■ **WHAT THE EXERCISE ASKS**:
Wherever a picture appears, skip it and retype the rest of the data exactly.

■ **SUPPLIED DATA**:
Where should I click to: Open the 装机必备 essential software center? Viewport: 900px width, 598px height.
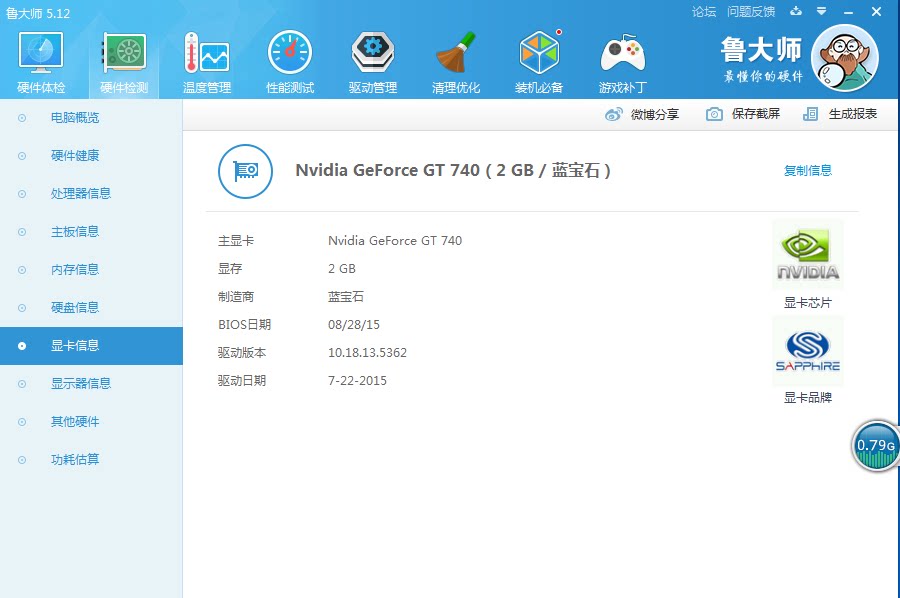(x=538, y=57)
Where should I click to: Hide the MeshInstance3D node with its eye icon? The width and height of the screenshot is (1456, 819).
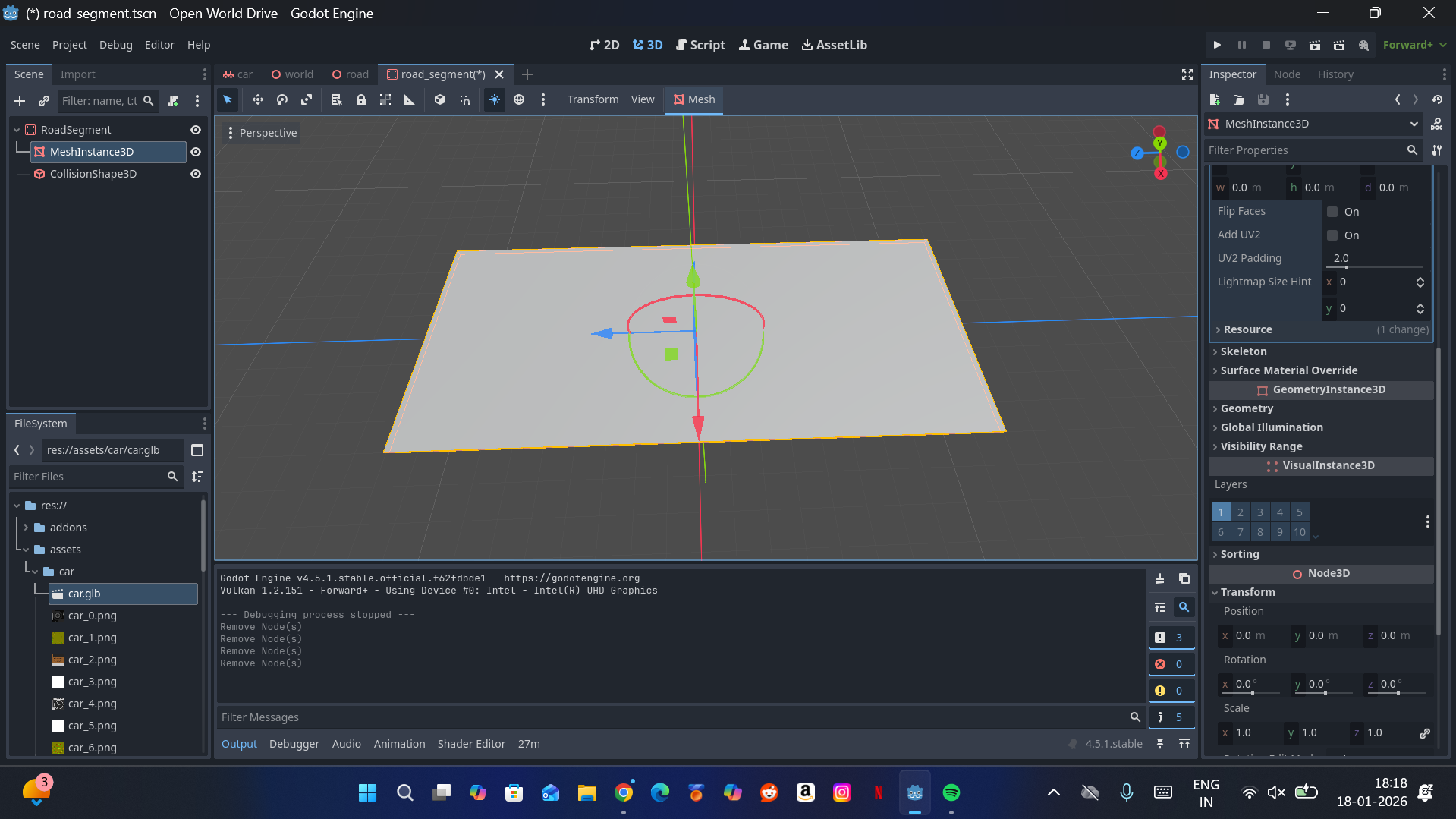(x=196, y=152)
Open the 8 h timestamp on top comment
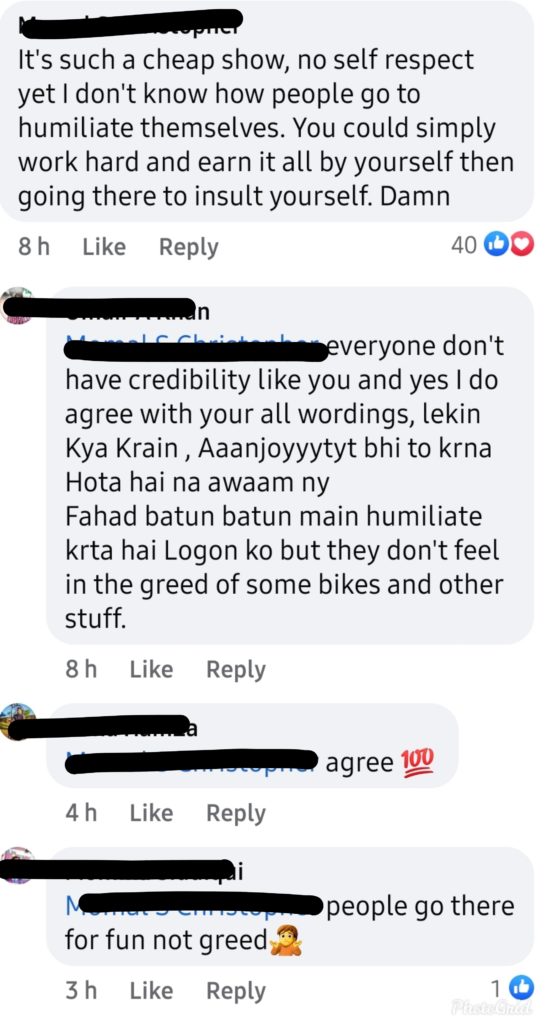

■ **RESULT BELOW**:
Where should I click to: Open the 装机必备 essential software center? Viewport: 900px width, 598px height.
(x=538, y=57)
Where should I click to: Hide the MeshInstance3D node with its eye icon? The width and height of the screenshot is (1456, 819).
(x=196, y=152)
Open the 8 h timestamp on top comment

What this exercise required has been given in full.